[Extracted information]:
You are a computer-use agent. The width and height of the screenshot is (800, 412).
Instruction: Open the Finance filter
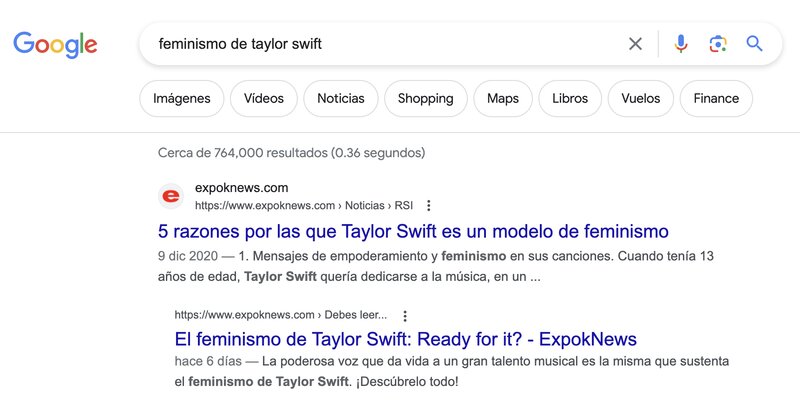coord(716,99)
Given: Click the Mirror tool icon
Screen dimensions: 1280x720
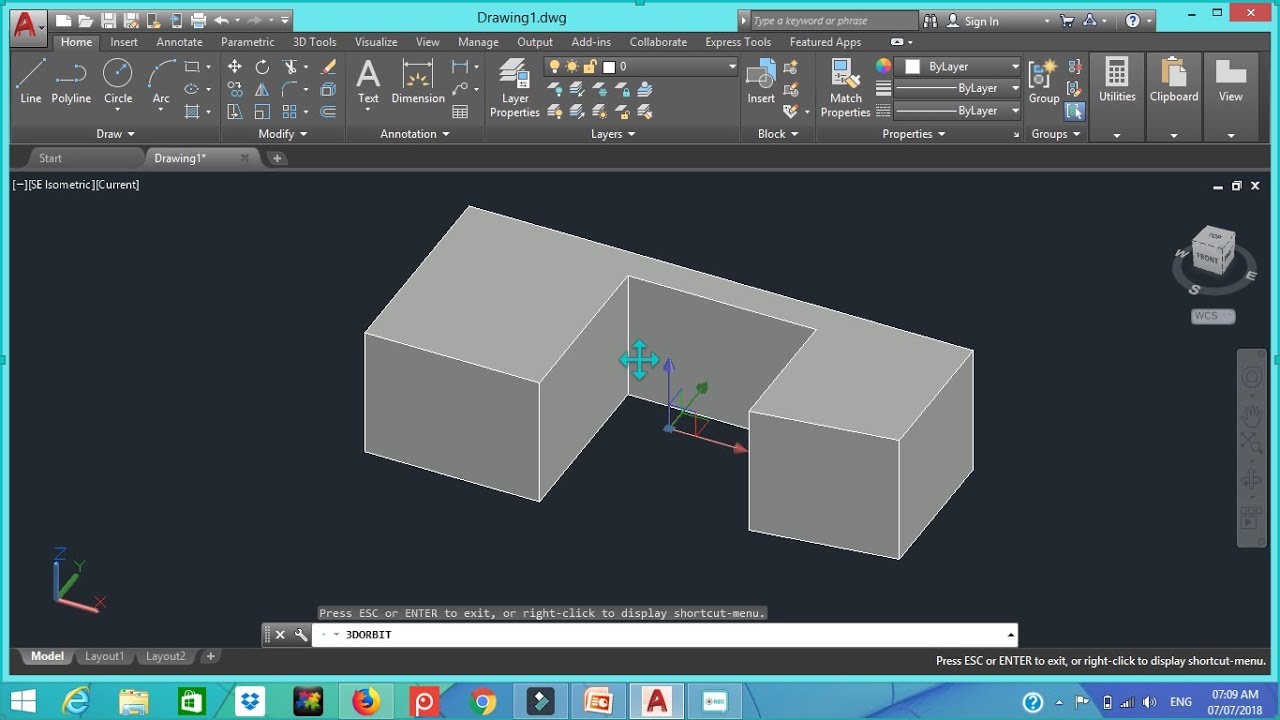Looking at the screenshot, I should coord(262,90).
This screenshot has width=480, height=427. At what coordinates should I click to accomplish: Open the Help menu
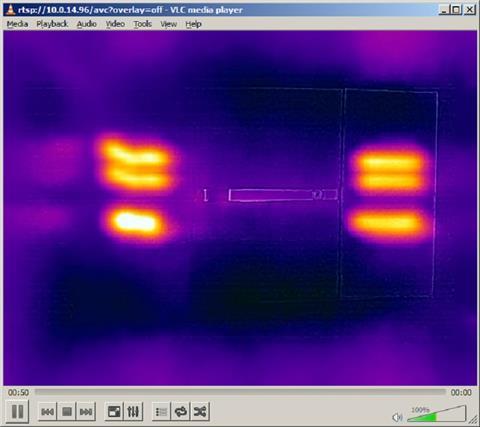pyautogui.click(x=193, y=24)
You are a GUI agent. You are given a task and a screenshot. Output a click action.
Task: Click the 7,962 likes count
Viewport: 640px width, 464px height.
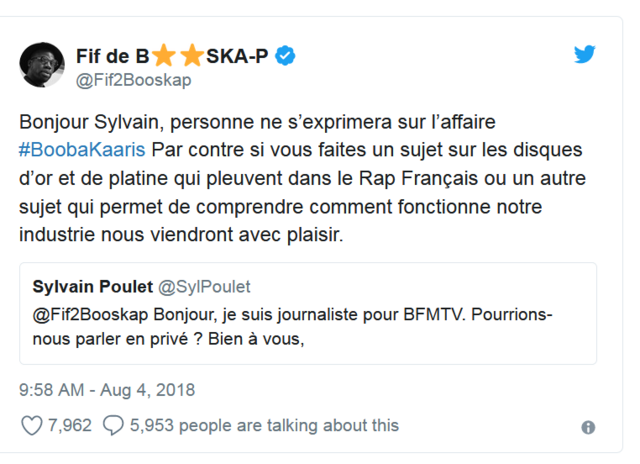69,425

[Objective]:
Reproduce the listing above word for word, leaving out the pictures.

[Final result]:
You are a computer-use agent. The width and height of the screenshot is (800, 412).
Instruction: Open the Finance filter
coord(716,99)
Given: Click the Mirror tool icon
Screen dimensions: 1280x720
Looking at the screenshot, I should coord(262,90).
This screenshot has width=480, height=427. At what coordinates should I click to accomplish: Open the Help menu
pyautogui.click(x=193, y=24)
You are a GUI agent. You are given a task and a screenshot. Output a click action.
Task: Click the 7,962 likes count
Viewport: 640px width, 464px height.
69,425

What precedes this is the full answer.